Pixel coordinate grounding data
-*-*-
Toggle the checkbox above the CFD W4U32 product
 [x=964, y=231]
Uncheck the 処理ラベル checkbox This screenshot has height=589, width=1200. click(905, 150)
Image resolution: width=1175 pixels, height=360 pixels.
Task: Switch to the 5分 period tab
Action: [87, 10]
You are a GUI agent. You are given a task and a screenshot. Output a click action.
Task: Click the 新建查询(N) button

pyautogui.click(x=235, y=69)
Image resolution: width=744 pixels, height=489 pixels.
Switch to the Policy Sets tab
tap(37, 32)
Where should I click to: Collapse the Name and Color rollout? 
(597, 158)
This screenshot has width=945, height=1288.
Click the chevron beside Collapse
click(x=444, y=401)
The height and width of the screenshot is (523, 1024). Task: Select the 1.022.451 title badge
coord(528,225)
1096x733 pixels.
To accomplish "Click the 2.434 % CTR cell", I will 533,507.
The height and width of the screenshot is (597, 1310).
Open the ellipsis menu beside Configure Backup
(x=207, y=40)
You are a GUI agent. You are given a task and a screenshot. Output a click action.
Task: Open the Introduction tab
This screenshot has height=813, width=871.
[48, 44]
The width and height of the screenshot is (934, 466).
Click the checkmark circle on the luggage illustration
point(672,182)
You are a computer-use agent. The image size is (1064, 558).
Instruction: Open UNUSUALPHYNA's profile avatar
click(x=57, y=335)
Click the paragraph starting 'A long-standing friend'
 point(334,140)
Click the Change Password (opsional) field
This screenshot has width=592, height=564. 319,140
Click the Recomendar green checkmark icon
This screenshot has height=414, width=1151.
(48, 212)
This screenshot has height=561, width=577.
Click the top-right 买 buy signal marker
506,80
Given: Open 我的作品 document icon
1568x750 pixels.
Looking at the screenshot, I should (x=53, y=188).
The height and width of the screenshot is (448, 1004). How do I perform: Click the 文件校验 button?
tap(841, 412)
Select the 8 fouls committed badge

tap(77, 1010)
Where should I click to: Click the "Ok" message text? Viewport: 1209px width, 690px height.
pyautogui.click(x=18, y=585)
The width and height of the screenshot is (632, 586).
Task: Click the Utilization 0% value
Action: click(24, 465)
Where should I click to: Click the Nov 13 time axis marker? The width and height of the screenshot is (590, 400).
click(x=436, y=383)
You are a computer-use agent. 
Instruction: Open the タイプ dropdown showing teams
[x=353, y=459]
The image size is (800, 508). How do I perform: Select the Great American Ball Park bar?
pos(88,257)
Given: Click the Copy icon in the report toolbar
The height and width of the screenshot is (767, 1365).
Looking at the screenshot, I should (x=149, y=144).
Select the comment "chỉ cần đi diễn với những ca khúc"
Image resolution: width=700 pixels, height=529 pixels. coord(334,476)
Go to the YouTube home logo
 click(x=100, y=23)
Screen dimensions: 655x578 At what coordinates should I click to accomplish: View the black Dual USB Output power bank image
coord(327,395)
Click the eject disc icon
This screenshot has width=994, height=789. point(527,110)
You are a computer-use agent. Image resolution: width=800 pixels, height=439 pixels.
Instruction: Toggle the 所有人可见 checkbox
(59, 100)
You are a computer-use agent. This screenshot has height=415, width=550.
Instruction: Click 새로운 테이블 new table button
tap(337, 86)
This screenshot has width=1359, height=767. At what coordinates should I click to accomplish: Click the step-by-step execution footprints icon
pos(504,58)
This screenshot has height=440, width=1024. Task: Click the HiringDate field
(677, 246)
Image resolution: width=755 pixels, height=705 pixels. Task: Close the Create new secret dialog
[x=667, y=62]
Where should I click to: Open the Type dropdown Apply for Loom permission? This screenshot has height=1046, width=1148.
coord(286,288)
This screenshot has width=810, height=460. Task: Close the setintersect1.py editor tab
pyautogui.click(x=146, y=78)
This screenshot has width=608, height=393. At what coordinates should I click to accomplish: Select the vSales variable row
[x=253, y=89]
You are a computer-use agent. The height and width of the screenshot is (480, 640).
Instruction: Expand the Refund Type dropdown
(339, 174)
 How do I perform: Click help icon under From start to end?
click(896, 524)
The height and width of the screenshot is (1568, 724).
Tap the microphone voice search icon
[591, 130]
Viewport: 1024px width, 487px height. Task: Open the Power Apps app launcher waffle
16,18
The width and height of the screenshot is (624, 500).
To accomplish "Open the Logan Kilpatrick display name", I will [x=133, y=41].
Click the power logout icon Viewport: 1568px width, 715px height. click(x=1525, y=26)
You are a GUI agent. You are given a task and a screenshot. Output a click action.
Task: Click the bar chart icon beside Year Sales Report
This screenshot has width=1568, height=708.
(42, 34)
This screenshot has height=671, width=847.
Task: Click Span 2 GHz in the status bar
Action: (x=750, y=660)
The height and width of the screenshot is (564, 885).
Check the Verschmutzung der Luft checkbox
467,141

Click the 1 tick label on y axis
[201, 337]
-*-*-
** Task description **
Copy the lines above exactly, leaving every word as it is.

** Solution to this exercise **
Toggle the checkbox above the CFD W4U32 product
 [x=964, y=231]
Uncheck the 処理ラベル checkbox This screenshot has height=589, width=1200. click(905, 150)
Image resolution: width=1175 pixels, height=360 pixels.
Task: Switch to the 5分 period tab
Action: [87, 10]
You are a GUI agent. You are given a task and a screenshot. Output a click action.
Task: Click the 新建查询(N) button

pyautogui.click(x=235, y=69)
Image resolution: width=744 pixels, height=489 pixels.
Switch to the Policy Sets tab
tap(37, 32)
Where should I click to: Collapse the Name and Color rollout? 
(597, 158)
This screenshot has width=945, height=1288.
Click the chevron beside Collapse
click(x=444, y=401)
The height and width of the screenshot is (523, 1024). Task: Select the 1.022.451 title badge
coord(528,225)
1096x733 pixels.
To accomplish "Click the 2.434 % CTR cell", I will 533,507.
The height and width of the screenshot is (597, 1310).
Open the ellipsis menu beside Configure Backup
(x=207, y=40)
You are a GUI agent. You are given a task and a screenshot. Output a click action.
Task: Open the Introduction tab
This screenshot has height=813, width=871.
[48, 44]
The width and height of the screenshot is (934, 466).
Click the checkmark circle on the luggage illustration
point(672,182)
You are a computer-use agent. The image size is (1064, 558).
Instruction: Open UNUSUALPHYNA's profile avatar
click(x=57, y=335)
Click the paragraph starting 'A long-standing friend'
 point(334,140)
Click the Change Password (opsional) field
This screenshot has width=592, height=564. 319,140
Click the Recomendar green checkmark icon
This screenshot has height=414, width=1151.
(48, 212)
This screenshot has height=561, width=577.
Click the top-right 买 buy signal marker
506,80
Given: Open 我的作品 document icon
1568x750 pixels.
Looking at the screenshot, I should (x=53, y=188).
The height and width of the screenshot is (448, 1004). How do I perform: Click the 文件校验 button?
tap(841, 412)
Select the 8 fouls committed badge

tap(77, 1010)
Where should I click to: Click the "Ok" message text? Viewport: 1209px width, 690px height.
pyautogui.click(x=18, y=585)
The width and height of the screenshot is (632, 586).
Task: Click the Utilization 0% value
Action: click(24, 465)
Where should I click to: Click the Nov 13 time axis marker? The width and height of the screenshot is (590, 400).
click(x=436, y=383)
You are a computer-use agent. 
Instruction: Open the タイプ dropdown showing teams
[x=353, y=459]
The image size is (800, 508). How do I perform: Select the Great American Ball Park bar?
pos(88,257)
Given: Click the Copy icon in the report toolbar
The height and width of the screenshot is (767, 1365).
Looking at the screenshot, I should (x=149, y=144).
Select the comment "chỉ cần đi diễn với những ca khúc"
Image resolution: width=700 pixels, height=529 pixels. coord(334,476)
Go to the YouTube home logo
 click(x=100, y=23)
Screen dimensions: 655x578 At what coordinates should I click to accomplish: View the black Dual USB Output power bank image
coord(327,395)
Click the eject disc icon
This screenshot has width=994, height=789. point(527,110)
You are a computer-use agent. Image resolution: width=800 pixels, height=439 pixels.
Instruction: Toggle the 所有人可见 checkbox
(59, 100)
You are a computer-use agent. This screenshot has height=415, width=550.
Instruction: Click 새로운 테이블 new table button
tap(337, 86)
This screenshot has width=1359, height=767. At what coordinates should I click to accomplish: Click the step-by-step execution footprints icon
pos(504,58)
This screenshot has height=440, width=1024. Task: Click the HiringDate field
(677, 246)
Image resolution: width=755 pixels, height=705 pixels. Task: Close the Create new secret dialog
[x=667, y=62]
Where should I click to: Open the Type dropdown Apply for Loom permission? This screenshot has height=1046, width=1148.
coord(286,288)
This screenshot has width=810, height=460. Task: Close the setintersect1.py editor tab
pyautogui.click(x=146, y=78)
This screenshot has width=608, height=393. At what coordinates should I click to accomplish: Select the vSales variable row
[x=253, y=89]
You are a computer-use agent. The height and width of the screenshot is (480, 640).
Instruction: Expand the Refund Type dropdown
(339, 174)
 How do I perform: Click help icon under From start to end?
click(896, 524)
The height and width of the screenshot is (1568, 724).
Tap the microphone voice search icon
[591, 130]
Viewport: 1024px width, 487px height. Task: Open the Power Apps app launcher waffle
16,18
The width and height of the screenshot is (624, 500).
To accomplish "Open the Logan Kilpatrick display name", I will [x=133, y=41].
Click the power logout icon Viewport: 1568px width, 715px height. click(x=1525, y=26)
You are a GUI agent. You are given a task and a screenshot. Output a click action.
Task: Click the bar chart icon beside Year Sales Report
This screenshot has width=1568, height=708.
(42, 34)
This screenshot has height=671, width=847.
Task: Click Span 2 GHz in the status bar
Action: (x=750, y=660)
The height and width of the screenshot is (564, 885).
Check the Verschmutzung der Luft checkbox
467,141

Click the 1 tick label on y axis
[201, 337]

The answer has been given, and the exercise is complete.